◆ **Records for processing**
##############################
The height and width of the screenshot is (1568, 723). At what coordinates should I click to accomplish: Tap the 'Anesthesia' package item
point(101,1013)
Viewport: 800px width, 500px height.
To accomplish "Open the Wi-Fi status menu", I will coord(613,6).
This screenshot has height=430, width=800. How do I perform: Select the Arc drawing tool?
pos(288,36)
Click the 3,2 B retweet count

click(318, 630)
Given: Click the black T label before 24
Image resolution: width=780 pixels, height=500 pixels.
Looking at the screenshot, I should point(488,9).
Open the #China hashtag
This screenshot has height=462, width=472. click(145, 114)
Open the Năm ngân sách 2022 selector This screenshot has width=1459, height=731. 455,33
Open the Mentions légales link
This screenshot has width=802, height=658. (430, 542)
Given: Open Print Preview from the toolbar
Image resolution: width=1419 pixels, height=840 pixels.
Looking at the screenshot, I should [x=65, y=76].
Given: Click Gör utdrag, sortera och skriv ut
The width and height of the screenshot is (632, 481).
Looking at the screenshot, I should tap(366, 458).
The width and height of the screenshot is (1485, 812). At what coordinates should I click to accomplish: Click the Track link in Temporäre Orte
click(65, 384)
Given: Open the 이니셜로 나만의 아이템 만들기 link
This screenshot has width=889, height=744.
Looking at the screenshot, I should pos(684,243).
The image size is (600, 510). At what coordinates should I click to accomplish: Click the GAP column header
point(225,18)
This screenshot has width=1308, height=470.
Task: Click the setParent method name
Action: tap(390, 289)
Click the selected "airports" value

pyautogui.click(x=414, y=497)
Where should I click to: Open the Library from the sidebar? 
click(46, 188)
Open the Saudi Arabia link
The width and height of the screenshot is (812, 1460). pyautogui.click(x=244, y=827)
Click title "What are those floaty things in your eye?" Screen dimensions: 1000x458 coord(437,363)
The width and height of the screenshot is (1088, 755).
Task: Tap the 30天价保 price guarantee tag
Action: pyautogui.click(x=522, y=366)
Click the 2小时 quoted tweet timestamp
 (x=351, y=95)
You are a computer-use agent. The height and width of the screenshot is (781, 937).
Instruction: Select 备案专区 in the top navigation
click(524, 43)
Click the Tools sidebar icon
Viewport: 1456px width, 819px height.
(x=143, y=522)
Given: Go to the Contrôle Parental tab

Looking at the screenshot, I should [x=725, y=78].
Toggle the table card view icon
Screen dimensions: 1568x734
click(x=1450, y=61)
##############################
◆ **Exercise instructions**
Go through the entries and filter for lines holding the word "icon"; copy each match.

◆ **Exercise result**
Click the Tools sidebar icon
Toggle the table card view icon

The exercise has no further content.